** BEGIN EXCERPTED PASSAGE **
Alexander Kégl was born in a landowner family. The origins of the family can be
reconstructed as follows.
According to the surviving documents and genealogical
sources, the family had two lineages, whose relationship in the earliest period
is not clear. They were ennobled in different times: the
Kégly lineage in 1623 by Emperor Ferdinand II, while the
Kögl lineage in 1762 by Empress Maria Theresia. This is also the reason of
the differences of their coat of arms.
2 Nevertheless, in the 19th century the two lineages professed their
relationship, at that time both of them using the name form Kégl (or rarely
Kégly). The family of Alexander Kégl belonged to the Kögl lineage, as it is
the coat of arms on his tombstone.
The marriage of János Kégl and Éva Farkas,
contracted on 8 January 1806 in Felsőpakony, was blessed with 17 children.
3 The eleventh of them was Sándor’s father, also called Sándor
(Alsópakony, 5 February 1825 – Szentkirálypuszta, 14 August 1905). He had from
his marriage with Terézia Jeszenszky of Nagyjeszen
4 (Délegyháza, 3 March 1838 – Szentkirálypuszta, 4 March 1894)
contracted on 14 June 1860 five children:
Mária (Szunyogh, 1 May 1861 – Pusztaszentkirály, 13 January 1874),
Sándor (Szunyogh, 1 December 1862 – 28 December 1920),
János (Pusztaszentkirály, 1 January 1865 – 15 October 1925),
József (Pusztaszentkirály, 19 June 1867 – 8 February 1874) and
Teréz (Tessa) (Pusztaszentkirály, 26 July 1869 – 28 December 1920). Only
three of the children survived to adult age, Mária and József died in smallpox.
Sándor, János and Teréz were loving and loyal brothers. None of them founded a
family of his/her own.
We do not know much about
Alexander Kégl Sr., but it is certain that he was also an educated person,
speaking several languages and interested in intellectual activities who
supported the scholarly career of his son. The center of their estates was
Pusztaszentkirály near to the village of Áporka in Pest-Pilis-Solt-Kiskun
county. Although Sándor and Teréz were also engaged to a certain extent in the
management of the estates, after the death of their father this was mainly the
competence of their brother János.
Similarly to his brother,
János Kégl also pursued his
studies as a private pupil, and then he read law at the University of
Budapest. In 1889, during the Persian journey of Alexander Kégl, János did his
one year’s military service at the hussars. Their father reported in a letter to
Sándor about his service like this: “Jani is healthy. He hopes for a promotion
to corporal by Easter, and he even considers his officer’s promotion as sure by
the end of the year. His superiors love and also appreciate him. I have heard
them speaking among themselves that they believe him to become the best horseman
among the fellow hussars.”
** END EXCERPTED PASSAGE **
** BEGIN MATERIAL **
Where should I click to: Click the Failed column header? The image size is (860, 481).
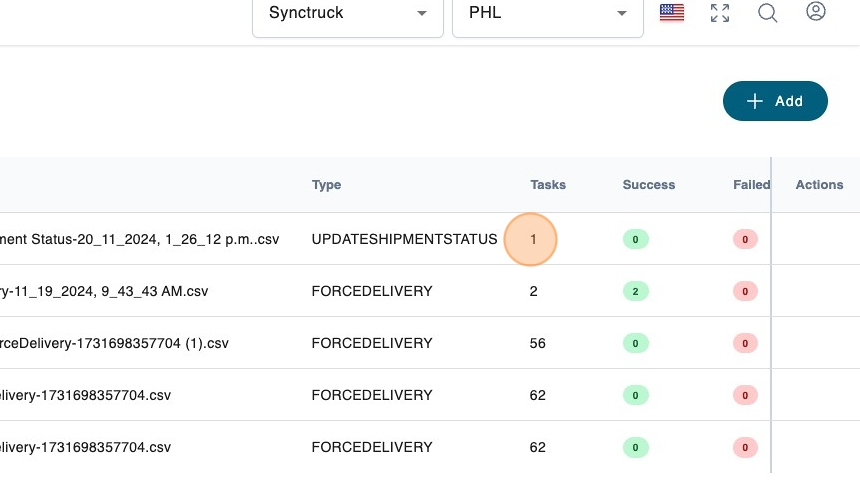click(x=751, y=185)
** END MATERIAL **
◆ THE PROBLEM
Switch "coat of arms" to "armorial bearings" in the passage on the Kégl family, starting at the words "Alexander Kégl was" and ending after "coat of arms.". Give that stretch of the passage again with this one change. The lines have no connection to the passage on the Kégl family.

◆ COMPLETE ANSWER
Alexander Kégl was born in a landowner family. The origins of the family can be
reconstructed as follows.
According to the surviving documents and genealogical
sources, the family had two lineages, whose relationship in the earliest period
is not clear. They were ennobled in different times: the
Kégly lineage in 1623 by Emperor Ferdinand II, while the
Kögl lineage in 1762 by Empress Maria Theresia. This is also the reason of
the differences of their armorial bearings.